Andrea Cirolla: Febbraio

Mer, 08/06/2008 - 20:38

Andrea Cirolla: Febbraio

 
 
Nella seconda metà del febbraio del suo primo anno in città si mette a raccontare strani ricordi e speranze a quel tale che siede al bancone del bar giù all'angolo. Quello sorseggia un amaro e boccheggia. Ha la pancia piena e niente stile, fa ondeggiare il bicchiere con un moto perplesso e patetico.
– Sarei capace di innamorarmi di una vecchia professoressa il cui nome mi ha attirato a tal punto da accendere il computer, digitare il suo nome in un motore di ricerca e vedere cosa sarebbe apparso. Il suo viso è particolare, ha una sua purezza, insegna ad Hannover. Il suo libro invece proprio non mi piace, sì, è ingenua senza desiderarlo, eppure lo fa in modo patetico, disincantato, sì, ma come se non si potesse fare altro che riderne. Lo so che passerei tutta la vita a riderne, fintantoché non mi si irrigidisce tutta la faccia, dai muscoli delle guance fin su sulla fronte. Ma poi saprei guardarla con amore, come quello che mi sono abituato a vedere nei film.
L'altra sera, dopo essere tornato a casa, ho tolto i miei sandali per indossare delle vecchie pantofole. Appartengono a un certo segno zodiacale, sono un segno, anche il ricordo di un compleanno. Erano le pantofole di mio nonno, e a dire il vero mio nonno non le usò mai molto, era di un'altra pasta, con le sue vecchie ciabatte d'uno speciale marroncino come non se ne vedono più - ma ci giurerei che sono io a non volerne più vedere -, entrambe un poco sbragate all'altezza della cinta che trattiene il dorso del piede.
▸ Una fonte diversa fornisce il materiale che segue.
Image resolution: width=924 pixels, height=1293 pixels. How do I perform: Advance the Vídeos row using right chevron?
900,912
Lo so perché gliele portavo spesso d'inverno, quando sul divano toglieva i calzini appiccicati dal freddo e curava i duroni perché mia madre glielo chiedeva. A mio nonno non importava avere i duroni o quel gran mal di schiena. Non parliamo della pleurite. Mio nonno sembrava poter andare avanti anche col corpo martoriato all'interno. Poi tutto è caduto quando è caduto anche lui, evidentemente il corpo gli era necessario, gli serviva, e la sua volontà non bastava. È così che è successo. Così credo di aver visto la mortalità. Ora mi capita di parlare di morte come si parla di un licenziamento, una bella grana, ma che vuoi che sia. Non so come mi è venuta questa del licenziamento, altro non veniva, e non potevo starci a pensare ancora molto. Mi ascolti? Mi ascolti anche se hai finito di bere?
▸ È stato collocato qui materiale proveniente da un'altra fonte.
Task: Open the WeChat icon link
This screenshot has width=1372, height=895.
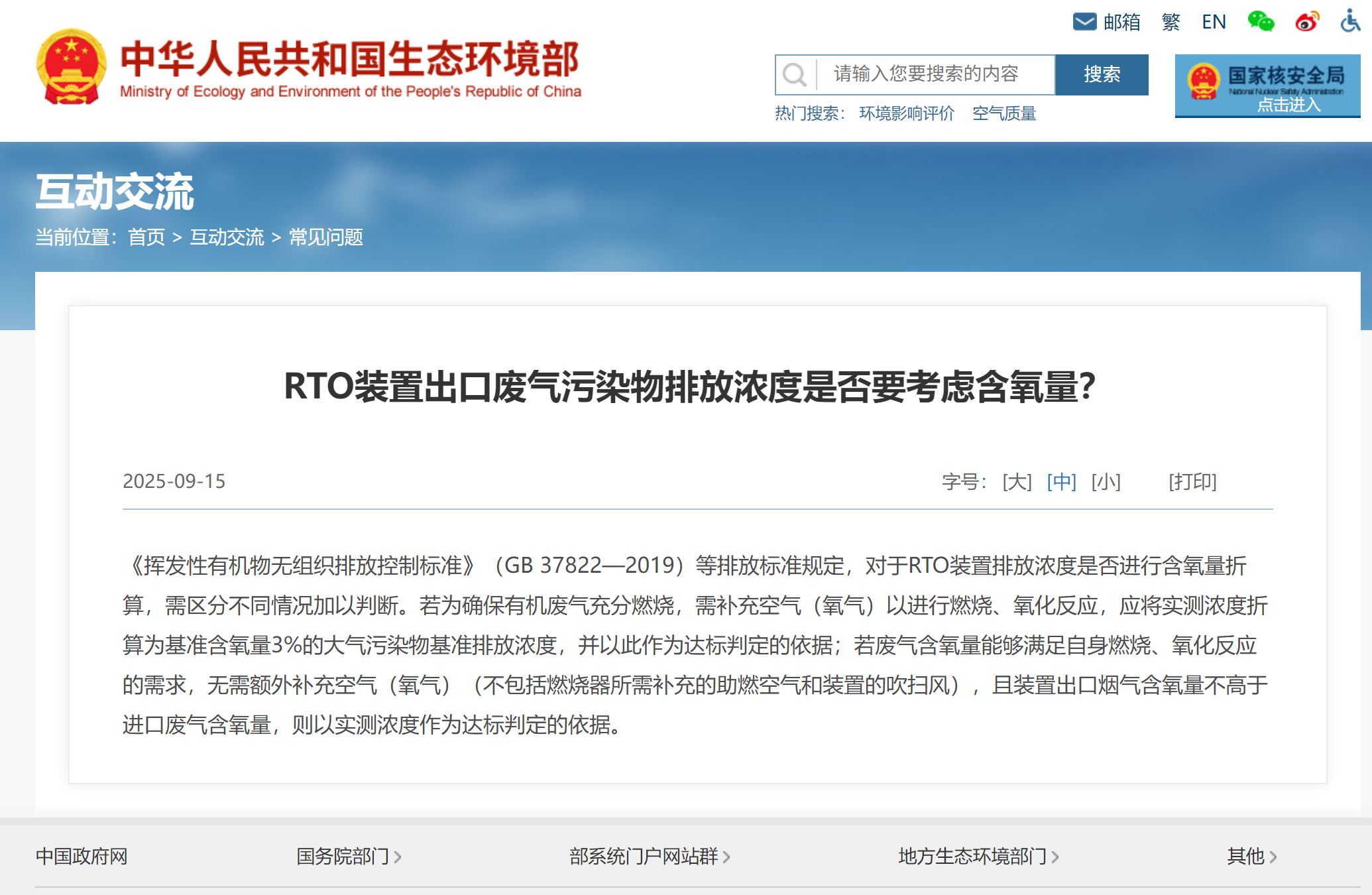Action: point(1260,21)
Il tale seduto al bancone se ne frega e pensa a cosa accadrebbe se si mettesse a scrivere in quel preciso istante. È un meccanismo doloso, come se gli venisse il pensiero mentre torna a casa in macchina ascoltando un nuovo disco di jazz. Poco prima si immaginava nella sua cerchia di amici a suonare solo per loro quel brano intenso con la tromba. Non serve neppure la base ritmica o un tappeto sonoro in sottofondo perché il suo suono basta a tutto e incanta gli amici e pure i passanti. Poi gli viene in mente il pensiero di scrivere, ne nasce un attacco sicuro, accattivante, Nella seconda metà del febbraio del... Poi abbandona l'idea, sarebbe troppo bella e se ci pensa ancora un po' gli sale un'ansia che la metà basta a congestionarsi il viso come a ridere troppo di una bella ragazza, che ti piace, e di più: lei si offende del riso e tu ti oscuri.
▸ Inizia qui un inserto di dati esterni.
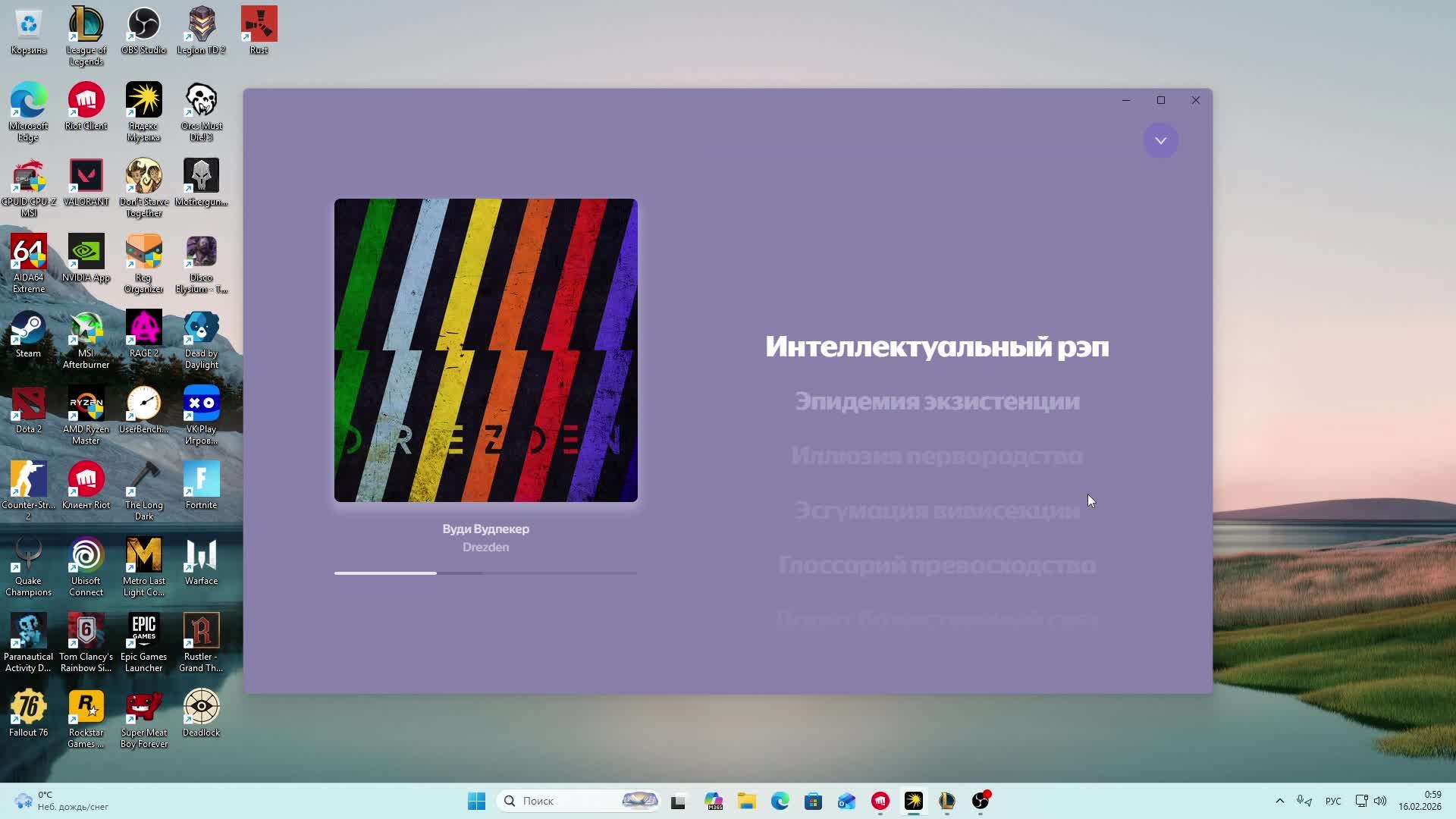Play the track Эпидемия экзистенции
Image resolution: width=1456 pixels, height=819 pixels.
point(937,402)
Poi abbandona tutto. Arrivato a casa scrive realmente, ma mai quello che avrebbe voluto.
Mi stupisco del fatto che mi ritrovo a scrivere a zonzo per la pagina quando poco prima di iniziare niente mi frulla per la testa. Attacco con una stupidata qualsiasi e poi trovo un binario, ma è sempre un binario morto. Perché si dovrebbe scrivere per sempre. Allora si capirebbe la morte, perché la vita puff sarebbe esiliata, confinata. Parlo della morte come fosse la vita, qualcosa che càpita, e allora la vita? La vita non è come la morte, la morte non si sa, la vita è come... la vita che fa?... tien su i pantaloni. Quando non c'è vita ti cascano pure quelli, e ti ritrovi in mutande. E ora? E ora non so più che raccontarmi.